Some weeks ago, 148 students were murdered in Kenya by terrorists. It featured in the news as well. Some days after the fact, the news was history already.

Earlier this year, 2000 people fell victim to terrorists in Nigeria as well. Again, the news reported the fact. And it took little time for the information to be just another piece of news which made the headlines for a couple of days.

Over the last couple of years, millions of lives have been lost in such massacres throughout Africa (let us name Congo’s neglected crisis, which has left an estimated 5.4 million dead since 1998), in the war against terror and in other silent civil wars running on the streets of several African, Asian and South American countries.

Having this said, I go back to my daily reading routine and ask myself: Why does the world sympathize with the lives lost in 9/11 so much to the point that to this day, 14 years later, 9/11 is still a current topic on the speech agenda of political leaders, think tanks and media houses worldwide? Why are the lives of the 12 French citizens killed at the Charles Hedbo attack in early 2015 worth a gigantic wave of commotion, weeping, and vigils including an unprecedented repercussion on social media with its ‘Je suis Charlie’ hashtag? To be clear, I do believe E.V.E.R.Y single life is worth the same, and while I do share the pain of these tragic deaths, I question myself why the million of other lives are not worth the same impact in society overall?

It seems that it is easier to create a wave of indignation within a certain social group when the menace lies within its own boundaries. After all, it makes them think that their own lives or the lives of those directly connected to them by family, social or simply racial-ties ‘could have been’ the ones taken by terror, war, violence, social injustice, dictators, extremism, or what not. [Fair enough!?] But when the menace lies far away, does it really matter?

In short […and in a very narrow approach to the whole], why are 12 French lives worth so much more attention than 5.4 million Congolese ones? What is the true value of a human life?

It seems to me that the indifference is rooted on the minds of ‘first-world’ citizens who tend to see that people in such conflict zones are 1. too far away for them to care about (anyway), 2. uncivilized (anyway), 3. people without perspectives in life (anyway), and 4) if it happens all the time (anyway), it is OK!


We cannot change the mistakes of the past. But we can do something about the future where our children will live in. Indifference means CHOOSING to keep our eyes closed to a very sad truth about the world we live in: IT NEEDS FIXING! A highly educated and civilized Europe allowed the Second World War and the Holocaust to happen. And a highly civilized World is making the same mistake by remaining silent.

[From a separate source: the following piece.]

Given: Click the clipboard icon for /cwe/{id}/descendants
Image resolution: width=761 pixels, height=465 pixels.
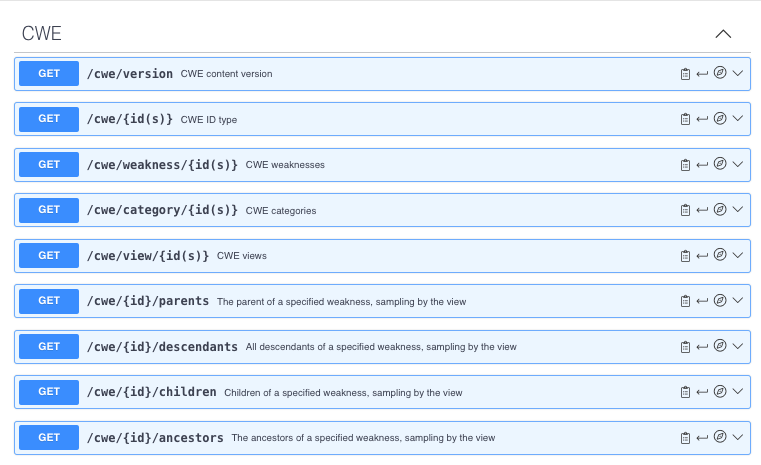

I am only 1 in people in this planet. I chose to write about this topic, to share my views on it and to pass this thought further for others to think about it. If each one of us took the chance to make something be worth ONE SHARE ONLY of a #jesuischarlie-equivalent of this food for thought, we certainly won’t be changing the sad truth that lies in the past, but we will be doing our part in making people think and care, turning THINKERS WHO TRULY CARE into an ever growing ‘minority’.

I end up this text with the same question I started it in the first place. I do not wish to leave here a solution to this theme (I do not have one after all!), but I wish to leave here a suggestion: think about it! Do not ignore it! The more we are, the stronger we are! We can make a difference! If this text touches ONE mind only, it was worth my time sharing. Now you choose what to do about it. Share the truth! Silence kills!